▶ [TASK OBJECTIVE]: Search each line below for the word "Open" and list those that contain it.

▶ [INPUT FOR THIS TASK]:

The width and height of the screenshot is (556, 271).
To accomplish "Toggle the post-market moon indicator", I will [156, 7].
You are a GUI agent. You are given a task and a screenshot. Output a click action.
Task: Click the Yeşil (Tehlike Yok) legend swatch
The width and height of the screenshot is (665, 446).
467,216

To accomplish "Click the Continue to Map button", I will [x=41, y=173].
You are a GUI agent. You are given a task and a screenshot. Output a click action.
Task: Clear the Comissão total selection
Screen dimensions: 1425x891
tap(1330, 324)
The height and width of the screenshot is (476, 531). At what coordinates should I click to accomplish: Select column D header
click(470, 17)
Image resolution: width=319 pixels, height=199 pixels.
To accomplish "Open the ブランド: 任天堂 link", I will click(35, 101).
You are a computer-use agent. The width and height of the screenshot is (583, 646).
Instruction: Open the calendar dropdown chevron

---

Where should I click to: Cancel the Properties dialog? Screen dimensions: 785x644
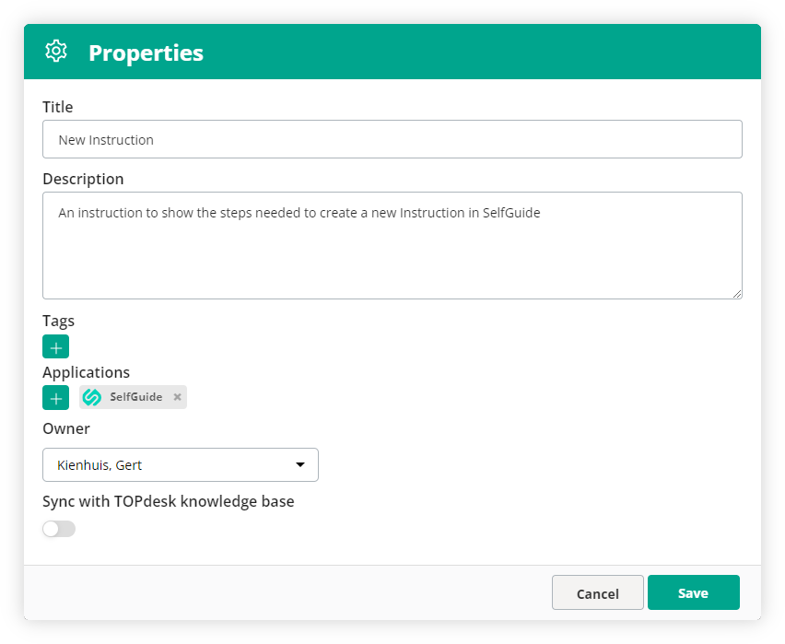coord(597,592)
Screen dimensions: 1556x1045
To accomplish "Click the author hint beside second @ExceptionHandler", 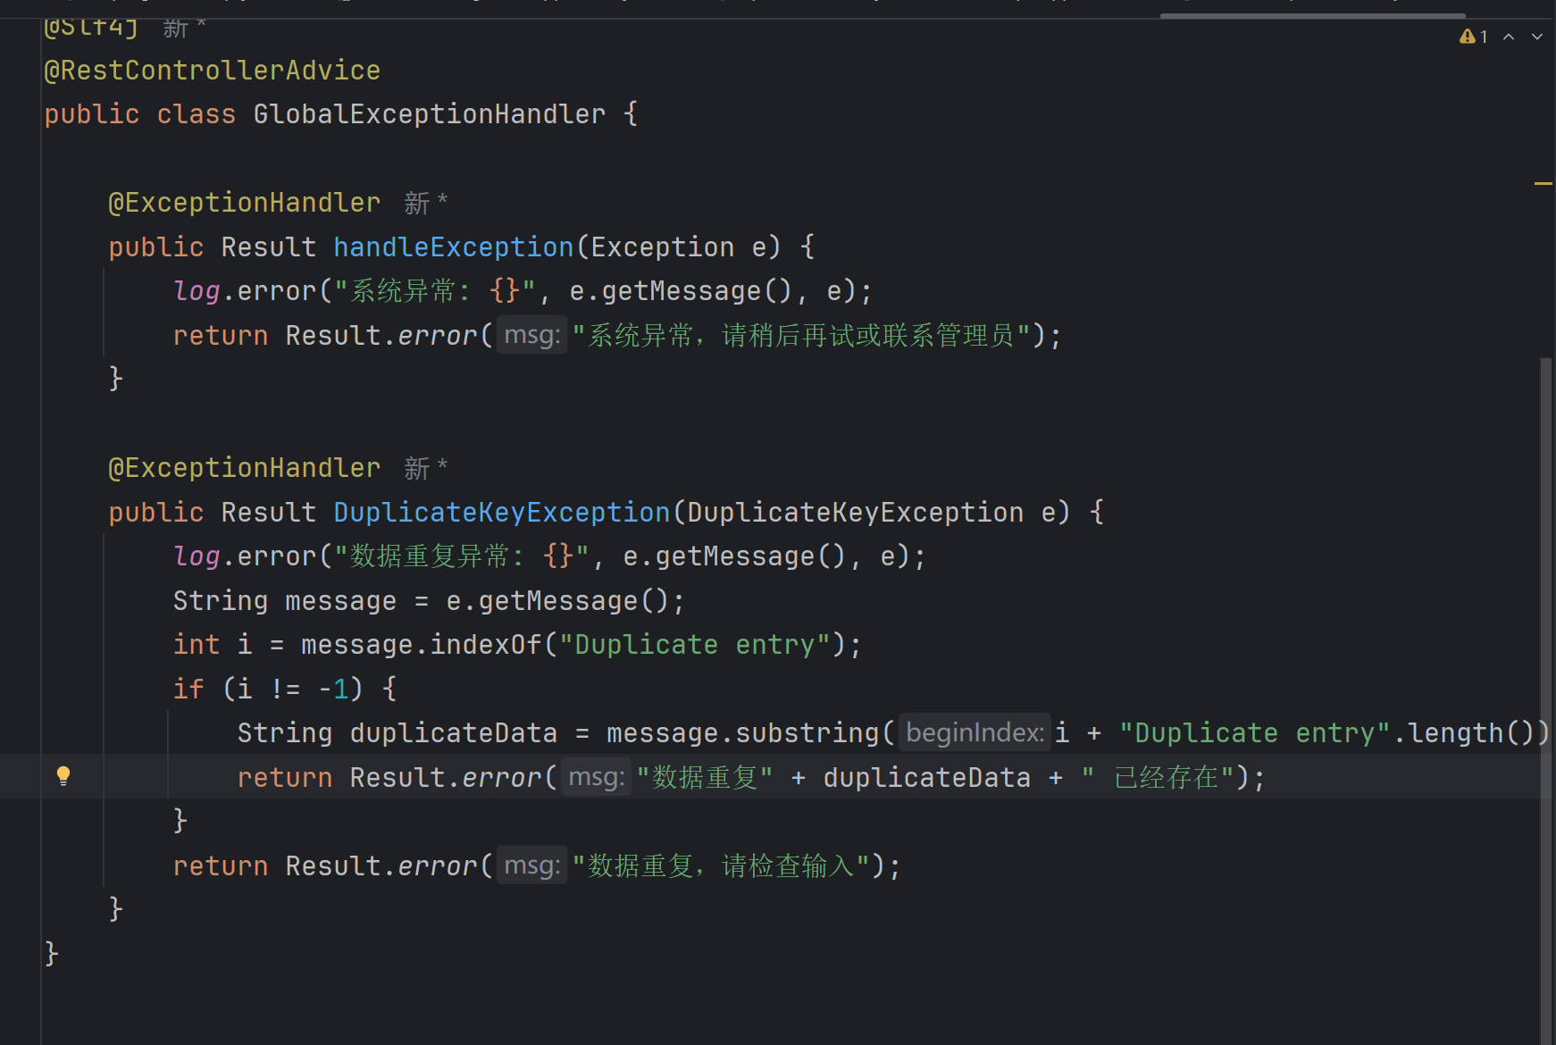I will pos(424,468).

▶ [WRITTEN ANSWER]:
To accomplish "Open the ブランド: 任天堂 link", I will click(35, 101).
Instruction: Open the calendar dropdown chevron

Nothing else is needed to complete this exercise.